To do:
Update the entries below by changing every "Screen dimensions" to "Screen size" and leaving everything else untouched.

Data shown:
•••••

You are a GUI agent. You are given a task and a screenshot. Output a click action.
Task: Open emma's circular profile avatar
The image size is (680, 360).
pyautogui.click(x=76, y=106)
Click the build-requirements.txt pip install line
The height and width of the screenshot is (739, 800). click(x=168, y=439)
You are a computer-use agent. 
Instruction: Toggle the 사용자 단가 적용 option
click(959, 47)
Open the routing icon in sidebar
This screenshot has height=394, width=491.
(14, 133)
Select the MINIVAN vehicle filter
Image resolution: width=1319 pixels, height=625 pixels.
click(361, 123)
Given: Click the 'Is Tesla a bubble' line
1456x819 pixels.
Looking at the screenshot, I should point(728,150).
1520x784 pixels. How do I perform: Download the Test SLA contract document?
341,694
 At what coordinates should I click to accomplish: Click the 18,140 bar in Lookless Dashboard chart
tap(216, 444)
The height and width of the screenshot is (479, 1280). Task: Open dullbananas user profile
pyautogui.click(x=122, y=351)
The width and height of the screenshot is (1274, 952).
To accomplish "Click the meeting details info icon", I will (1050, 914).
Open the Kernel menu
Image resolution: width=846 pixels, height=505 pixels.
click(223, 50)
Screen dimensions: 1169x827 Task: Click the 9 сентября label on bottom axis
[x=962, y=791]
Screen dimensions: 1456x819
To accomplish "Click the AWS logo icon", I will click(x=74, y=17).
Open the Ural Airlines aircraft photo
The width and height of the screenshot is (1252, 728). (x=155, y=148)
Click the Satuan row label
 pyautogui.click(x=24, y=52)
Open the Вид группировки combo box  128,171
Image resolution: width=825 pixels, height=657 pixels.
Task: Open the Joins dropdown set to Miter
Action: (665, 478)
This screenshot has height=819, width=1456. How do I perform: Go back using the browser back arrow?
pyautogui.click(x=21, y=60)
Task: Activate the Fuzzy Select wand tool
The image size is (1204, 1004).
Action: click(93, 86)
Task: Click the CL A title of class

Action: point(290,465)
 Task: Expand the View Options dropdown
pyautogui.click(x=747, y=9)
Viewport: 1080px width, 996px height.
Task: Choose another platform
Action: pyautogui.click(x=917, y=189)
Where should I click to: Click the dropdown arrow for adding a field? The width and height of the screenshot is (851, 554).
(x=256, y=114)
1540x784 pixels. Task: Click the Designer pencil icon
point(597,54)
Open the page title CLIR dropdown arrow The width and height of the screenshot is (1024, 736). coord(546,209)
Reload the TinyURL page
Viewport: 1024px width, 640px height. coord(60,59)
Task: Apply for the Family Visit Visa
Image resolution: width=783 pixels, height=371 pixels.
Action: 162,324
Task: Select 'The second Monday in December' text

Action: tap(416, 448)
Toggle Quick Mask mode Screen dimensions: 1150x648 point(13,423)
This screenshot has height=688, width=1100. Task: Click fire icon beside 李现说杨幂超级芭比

•••••

Solution for this problem:
You are a GUI agent. You are given a task and a screenshot. Output a click action.
Task: Open emma's circular profile avatar
The image size is (680, 360).
pyautogui.click(x=76, y=106)
Click the build-requirements.txt pip install line
The height and width of the screenshot is (739, 800). click(x=168, y=439)
You are a computer-use agent. 
Instruction: Toggle the 사용자 단가 적용 option
click(959, 47)
Open the routing icon in sidebar
This screenshot has height=394, width=491.
(14, 133)
Select the MINIVAN vehicle filter
Image resolution: width=1319 pixels, height=625 pixels.
click(361, 123)
Given: Click the 'Is Tesla a bubble' line
1456x819 pixels.
Looking at the screenshot, I should point(728,150).
1520x784 pixels. How do I perform: Download the Test SLA contract document?
341,694
 At what coordinates should I click to accomplish: Click the 18,140 bar in Lookless Dashboard chart
tap(216, 444)
The height and width of the screenshot is (479, 1280). Task: Open dullbananas user profile
pyautogui.click(x=122, y=351)
The width and height of the screenshot is (1274, 952).
To accomplish "Click the meeting details info icon", I will (1050, 914).
Open the Kernel menu
Image resolution: width=846 pixels, height=505 pixels.
click(223, 50)
Screen size: 1169x827 Task: Click the 9 сентября label on bottom axis
[x=962, y=791]
Screen size: 1456x819
To accomplish "Click the AWS logo icon", I will click(x=74, y=17).
Open the Ural Airlines aircraft photo
The width and height of the screenshot is (1252, 728). (x=155, y=148)
Click the Satuan row label
 pyautogui.click(x=24, y=52)
Open the Вид группировки combo box  128,171
Image resolution: width=825 pixels, height=657 pixels.
Task: Open the Joins dropdown set to Miter
Action: (665, 478)
This screenshot has height=819, width=1456. How do I perform: Go back using the browser back arrow?
pyautogui.click(x=21, y=60)
Task: Activate the Fuzzy Select wand tool
The image size is (1204, 1004).
Action: click(93, 86)
Task: Click the CL A title of class

Action: point(290,465)
 Task: Expand the View Options dropdown
pyautogui.click(x=747, y=9)
Viewport: 1080px width, 996px height.
Task: Choose another platform
Action: pyautogui.click(x=917, y=189)
Where should I click to: Click the dropdown arrow for adding a field? The width and height of the screenshot is (851, 554).
(x=256, y=114)
1540x784 pixels. Task: Click the Designer pencil icon
point(597,54)
Open the page title CLIR dropdown arrow The width and height of the screenshot is (1024, 736). coord(546,209)
Reload the TinyURL page
Viewport: 1024px width, 640px height. coord(60,59)
Task: Apply for the Family Visit Visa
Image resolution: width=783 pixels, height=371 pixels.
Action: 162,324
Task: Select 'The second Monday in December' text

Action: tap(416, 448)
Toggle Quick Mask mode Screen size: 1150x648 point(13,423)
This screenshot has height=688, width=1100. Task: Click fire icon beside 李现说杨幂超级芭比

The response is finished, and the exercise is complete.